EXTRACT PROVIDED
—————

The Executive is led by a president and his deputy elected democratically after every five years. The election of the president in Kenya follows the majority democracy that we have gone through in class. The majority have their way after every five years while the minority have their say as an official opposition whose role is to keep the government in check (The Attorney General 2012).

The legislative arm constitutes the National Assembly and the Senate whose members are elected in a competitive representative democratic process in every five years. The members of these houses represent 249 constituencies and 47 counties. Apart from the legislative role, this arm of government also has an oversight role over the other arms and has various mechanisms of checking the actions of the national and county governments (The Attorney General 2012).

The mandate of the Judiciary is to interpret the Constitution and uphold the rule of law in the country. The Judiciary has been checking other arms of governments, particularly when their actions are in violation of the constitution (The Attorney General 2012).

—————

TASK INPUT

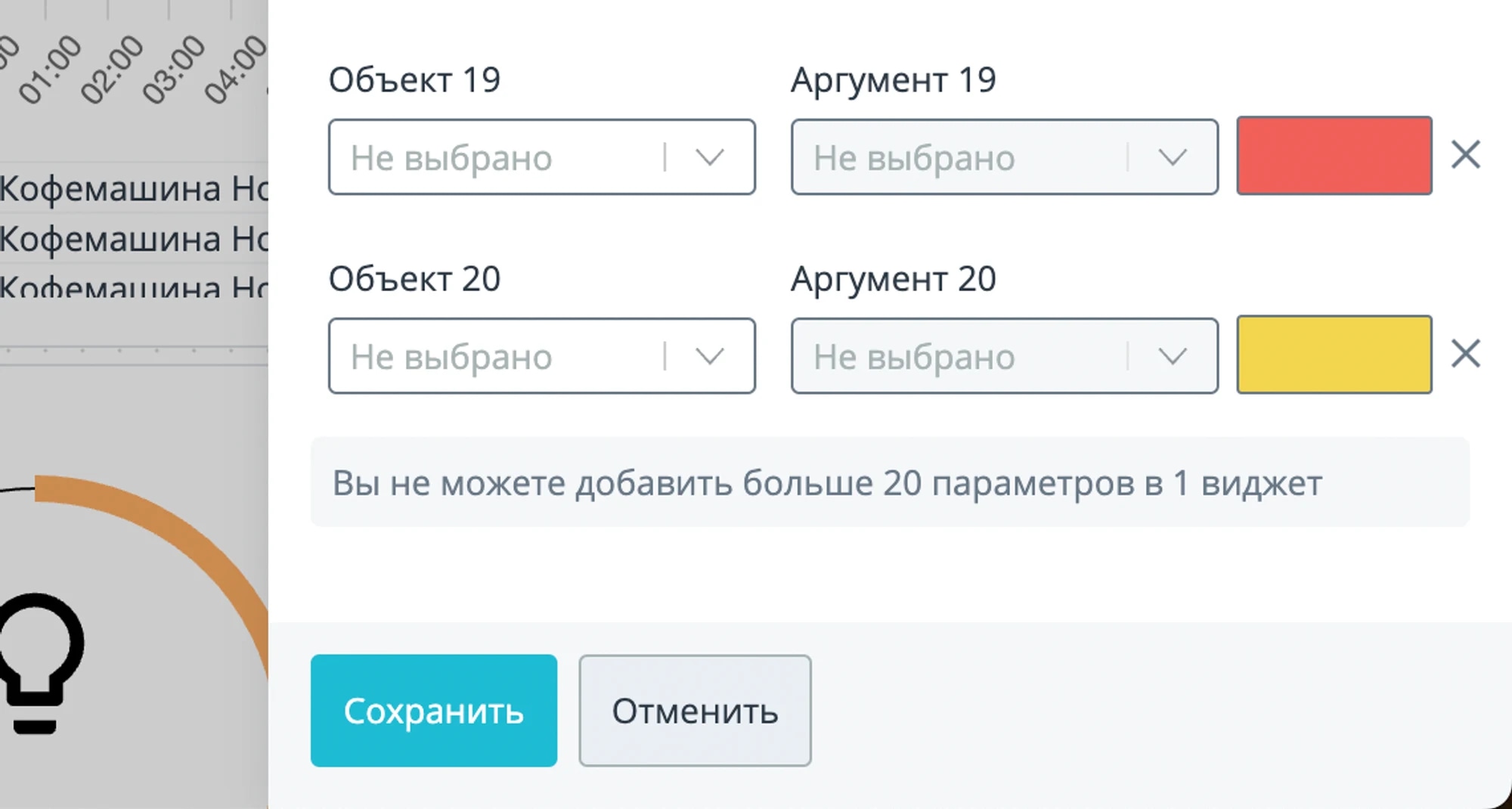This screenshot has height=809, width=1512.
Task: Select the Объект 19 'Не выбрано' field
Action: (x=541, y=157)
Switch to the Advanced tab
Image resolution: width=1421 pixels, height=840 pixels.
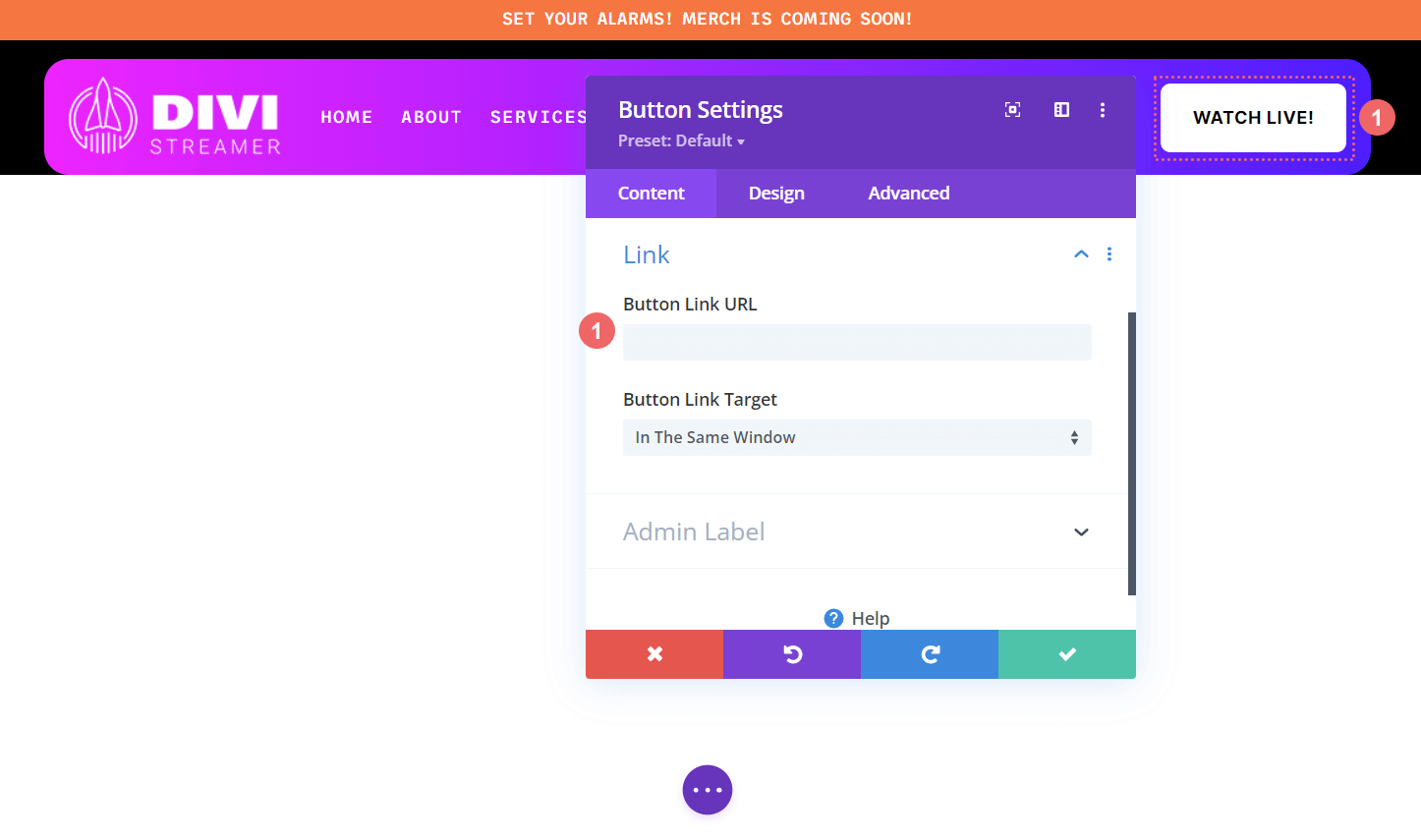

—————

TO-DO LIST
[1] Name each arm of government that the passage on Kenya's government describes.
[2] Format part of the rows as a Markdown table with the columns "No." and "Text." Begin at the line that has "Switch to the Advanced tab" and stop after the end of the rows. Leave out blank lines and pictures.

OUTPUTS BY TASK
[1]
- The Executive
- The legislative arm
- The Judiciary

[2]
| No. | Text |
|---|---|
| 1 | Switch to the Advanced tab |
| 2 | Image resolution: width=1421 pixels, height=840 pixels. |